The Court of Appeals was of the opinion that if the instant action were treated as one for slander the trial court’s disposition of it was correct, and the Court of Appeals stated:

“While it is alleged that from the verbal assault defendant is said to have committed upon plaintiff, great emotional disturbance and bodily harm resulted to her, it is not claimed that she sustained any loss or damage in the estimation of those who heard it, or even those who may have heard of it.”

However, the Court of Appeals, in its opinion, said that under the liberal construction to be given our procedural law, the plaintiff has the right to go to the jury on any basis which the facts alleged permit; and that the physical condition of the plaintiff, known to the defendant, gave rise to the hazard of an emotional disturbance and bodily injury to her nerves, which disturbance and injury the petition alleges she experienced and which, it is alleged, defendant must well have anticipated from his conduct.

It is axiomatic that opprobrious epithets, even if malicious, profane and in public, are ordinarily not actionable. There is no right to recover for bad manners. But it is contended here that plaintiff has the right to recover because defendant was aware of her physical condition and designed to use the language *306 he did for the purpose of hurting her and causing her physical injury, and his remarks did cause her physical injury.! There can be no doubt that personal injury may be produced through emotional or mental disturbance caused by fright, terror, shock and other similar experiences, and there likewise can be no doubt that in proper cases pecuniary damages may be recovered for nervous shock and emotional disturbance and injuries directly resulting therefrom.

Where one is in a situation in which he is entitled to protection from another, such as would be due to a guest from an innkeeper, to a patron from a theater, or to a passenger from a common carrier, he may recover for any injuries, including fright and terror, which result from a wilful breach of duty, insult or unlawful treatment.

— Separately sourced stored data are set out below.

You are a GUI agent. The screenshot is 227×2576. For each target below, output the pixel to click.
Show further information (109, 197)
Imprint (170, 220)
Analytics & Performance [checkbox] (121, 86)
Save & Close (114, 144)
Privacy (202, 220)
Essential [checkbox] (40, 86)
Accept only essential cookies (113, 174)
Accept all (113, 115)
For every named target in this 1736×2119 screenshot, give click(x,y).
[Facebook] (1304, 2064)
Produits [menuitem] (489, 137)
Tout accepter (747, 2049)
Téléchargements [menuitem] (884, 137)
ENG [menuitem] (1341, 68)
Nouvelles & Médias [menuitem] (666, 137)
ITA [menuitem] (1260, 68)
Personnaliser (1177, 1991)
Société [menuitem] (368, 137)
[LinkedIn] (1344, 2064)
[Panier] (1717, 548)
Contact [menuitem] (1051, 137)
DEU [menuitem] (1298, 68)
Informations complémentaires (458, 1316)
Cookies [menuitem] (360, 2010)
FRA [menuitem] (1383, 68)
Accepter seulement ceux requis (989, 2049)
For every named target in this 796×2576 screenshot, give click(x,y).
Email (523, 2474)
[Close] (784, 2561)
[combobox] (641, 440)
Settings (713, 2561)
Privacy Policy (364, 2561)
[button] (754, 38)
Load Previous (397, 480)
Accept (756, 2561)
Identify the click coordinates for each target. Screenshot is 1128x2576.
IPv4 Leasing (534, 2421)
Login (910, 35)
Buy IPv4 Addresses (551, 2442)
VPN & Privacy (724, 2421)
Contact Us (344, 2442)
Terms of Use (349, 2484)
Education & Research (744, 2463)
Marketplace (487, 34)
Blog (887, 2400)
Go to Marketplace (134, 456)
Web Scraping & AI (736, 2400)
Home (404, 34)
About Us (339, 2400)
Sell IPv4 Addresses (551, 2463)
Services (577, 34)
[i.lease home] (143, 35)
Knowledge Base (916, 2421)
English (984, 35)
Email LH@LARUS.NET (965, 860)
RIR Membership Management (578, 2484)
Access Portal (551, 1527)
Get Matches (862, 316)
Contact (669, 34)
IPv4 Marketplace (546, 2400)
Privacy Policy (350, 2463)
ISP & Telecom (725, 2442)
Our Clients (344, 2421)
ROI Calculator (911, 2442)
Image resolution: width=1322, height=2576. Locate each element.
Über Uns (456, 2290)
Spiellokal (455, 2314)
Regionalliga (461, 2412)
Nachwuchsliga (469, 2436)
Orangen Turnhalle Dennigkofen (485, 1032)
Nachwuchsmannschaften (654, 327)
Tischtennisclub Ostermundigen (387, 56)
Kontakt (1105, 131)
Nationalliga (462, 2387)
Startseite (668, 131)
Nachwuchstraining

Cincinnati Northern Traction Co. v. Rosnagle, an Infant, 84 Ohio St., 310, 95 N. E., 884, 35 L. R. A. (N. S.), 1030, Ann. Cas. 1912C, 639.

The weight of authority seems to be, and certainly it is the rule in Ohio, that there is no liability for merely negligent acts which cause fright or shock unaccompanied by contemporaneous physical injury, even though subsequent illness results, where the negligent acts complained of are neither wilful nor malicious. Miller v. Baltimore & Ohio Southwestern Rd. Co., 78 Ohio St., 309, 85 N. E., 499, 125 Am. St. Rep., 699, 18 L. R. A. (N. S.), 949.

However, in the present case, construing, as we must, the allegations of the plaintiff’s petition and the opening statement of her counsel most strongly in her favor, the action of the defendant in using the vile epithets, which it is alleged he did, was wilful and malicious, and the question we must solve is, was his conduct actionable.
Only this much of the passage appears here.